Segment Start: Given records
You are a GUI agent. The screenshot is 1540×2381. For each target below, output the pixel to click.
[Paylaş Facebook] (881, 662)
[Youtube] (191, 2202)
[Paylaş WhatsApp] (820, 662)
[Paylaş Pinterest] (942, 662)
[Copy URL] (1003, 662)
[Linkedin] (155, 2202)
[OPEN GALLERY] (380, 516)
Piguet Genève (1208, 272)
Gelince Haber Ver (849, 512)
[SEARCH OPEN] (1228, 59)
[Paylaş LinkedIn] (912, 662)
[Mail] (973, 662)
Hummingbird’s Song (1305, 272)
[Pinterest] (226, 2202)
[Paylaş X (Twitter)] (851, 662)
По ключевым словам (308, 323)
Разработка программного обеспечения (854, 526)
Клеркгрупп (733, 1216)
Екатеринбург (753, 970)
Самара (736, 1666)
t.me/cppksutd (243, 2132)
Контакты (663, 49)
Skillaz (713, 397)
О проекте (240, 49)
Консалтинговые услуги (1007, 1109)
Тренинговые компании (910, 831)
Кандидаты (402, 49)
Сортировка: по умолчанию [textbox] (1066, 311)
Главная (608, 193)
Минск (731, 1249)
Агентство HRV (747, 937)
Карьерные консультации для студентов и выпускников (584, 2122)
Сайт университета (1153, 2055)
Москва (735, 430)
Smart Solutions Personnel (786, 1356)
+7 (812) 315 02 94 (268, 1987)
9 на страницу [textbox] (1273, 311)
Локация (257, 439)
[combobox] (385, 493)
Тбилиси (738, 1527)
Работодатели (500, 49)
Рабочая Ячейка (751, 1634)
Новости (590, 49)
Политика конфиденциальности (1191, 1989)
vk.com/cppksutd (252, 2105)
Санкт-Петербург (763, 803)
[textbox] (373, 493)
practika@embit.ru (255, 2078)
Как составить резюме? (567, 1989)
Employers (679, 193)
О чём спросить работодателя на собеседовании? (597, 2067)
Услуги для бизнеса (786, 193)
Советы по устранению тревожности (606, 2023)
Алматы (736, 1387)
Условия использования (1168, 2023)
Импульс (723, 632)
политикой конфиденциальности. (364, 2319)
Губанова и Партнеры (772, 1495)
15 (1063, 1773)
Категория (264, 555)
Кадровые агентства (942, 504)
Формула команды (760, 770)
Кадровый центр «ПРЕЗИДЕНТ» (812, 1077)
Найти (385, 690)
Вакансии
Segment End: Given records
* _Task statement_:
Beginning at the line that holds "[textbox] (373, 493)", copy every line through the end of the entries exactly as given, and only those lines.

* _Answer area_:
[textbox] (373, 493)
practika@embit.ru (255, 2078)
Как составить резюме? (567, 1989)
Employers (679, 193)
О чём спросить работодателя на собеседовании? (597, 2067)
Услуги для бизнеса (786, 193)
Советы по устранению тревожности (606, 2023)
Алматы (736, 1387)
Условия использования (1168, 2023)
Импульс (723, 632)
политикой конфиденциальности. (364, 2319)
Губанова и Партнеры (772, 1495)
15 (1063, 1773)
Категория (264, 555)
Кадровые агентства (942, 504)
Формула команды (760, 770)
Кадровый центр «ПРЕЗИДЕНТ» (812, 1077)
Найти (385, 690)
Вакансии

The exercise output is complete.